◆ Exercise directions ◆
Return every line of the data below that includes the string "marker".

(Collected data entries)
----
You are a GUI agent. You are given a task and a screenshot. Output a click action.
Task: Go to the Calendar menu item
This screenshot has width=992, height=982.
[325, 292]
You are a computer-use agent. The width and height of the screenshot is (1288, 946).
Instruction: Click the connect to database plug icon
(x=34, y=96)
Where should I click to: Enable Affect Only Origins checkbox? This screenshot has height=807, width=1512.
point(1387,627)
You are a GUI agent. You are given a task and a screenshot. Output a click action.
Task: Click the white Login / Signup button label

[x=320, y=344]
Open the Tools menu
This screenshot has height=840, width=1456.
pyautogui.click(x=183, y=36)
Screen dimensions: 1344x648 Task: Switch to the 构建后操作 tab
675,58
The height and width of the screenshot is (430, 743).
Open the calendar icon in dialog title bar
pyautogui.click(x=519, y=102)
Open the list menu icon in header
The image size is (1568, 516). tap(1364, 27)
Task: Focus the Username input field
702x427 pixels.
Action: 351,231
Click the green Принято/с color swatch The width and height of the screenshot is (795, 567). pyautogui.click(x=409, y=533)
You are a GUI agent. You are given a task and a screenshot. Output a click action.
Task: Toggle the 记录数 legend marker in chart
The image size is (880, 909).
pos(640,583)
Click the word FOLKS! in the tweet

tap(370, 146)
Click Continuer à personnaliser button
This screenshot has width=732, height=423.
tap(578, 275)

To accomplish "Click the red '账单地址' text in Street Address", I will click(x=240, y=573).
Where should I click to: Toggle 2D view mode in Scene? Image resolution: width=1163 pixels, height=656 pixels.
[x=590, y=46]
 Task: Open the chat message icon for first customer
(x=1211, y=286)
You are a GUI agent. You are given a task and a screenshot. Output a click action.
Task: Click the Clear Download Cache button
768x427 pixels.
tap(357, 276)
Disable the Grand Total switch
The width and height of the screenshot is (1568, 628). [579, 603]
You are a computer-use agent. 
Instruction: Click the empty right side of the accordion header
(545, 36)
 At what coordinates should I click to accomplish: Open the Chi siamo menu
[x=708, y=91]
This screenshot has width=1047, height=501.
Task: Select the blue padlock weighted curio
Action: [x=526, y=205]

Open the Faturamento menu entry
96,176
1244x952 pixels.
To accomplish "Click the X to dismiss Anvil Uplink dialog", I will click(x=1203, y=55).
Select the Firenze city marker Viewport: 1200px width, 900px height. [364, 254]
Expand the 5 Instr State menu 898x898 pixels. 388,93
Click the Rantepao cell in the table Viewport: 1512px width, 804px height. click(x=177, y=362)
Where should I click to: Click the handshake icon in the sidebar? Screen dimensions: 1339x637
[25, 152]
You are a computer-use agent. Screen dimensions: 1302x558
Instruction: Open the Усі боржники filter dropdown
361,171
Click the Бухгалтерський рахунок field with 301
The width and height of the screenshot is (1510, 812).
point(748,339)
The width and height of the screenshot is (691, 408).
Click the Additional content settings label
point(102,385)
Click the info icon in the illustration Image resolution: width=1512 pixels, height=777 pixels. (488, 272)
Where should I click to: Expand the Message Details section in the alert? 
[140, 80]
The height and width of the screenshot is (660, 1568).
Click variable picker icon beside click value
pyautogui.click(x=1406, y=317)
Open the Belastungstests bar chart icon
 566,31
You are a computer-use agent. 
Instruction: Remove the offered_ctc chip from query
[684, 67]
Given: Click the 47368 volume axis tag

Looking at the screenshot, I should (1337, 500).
----
◆ Response below ◆
Task: Toggle the 记录数 legend marker in chart
Select the Firenze city marker Viewport: 1200px width, 900px height. [364, 254]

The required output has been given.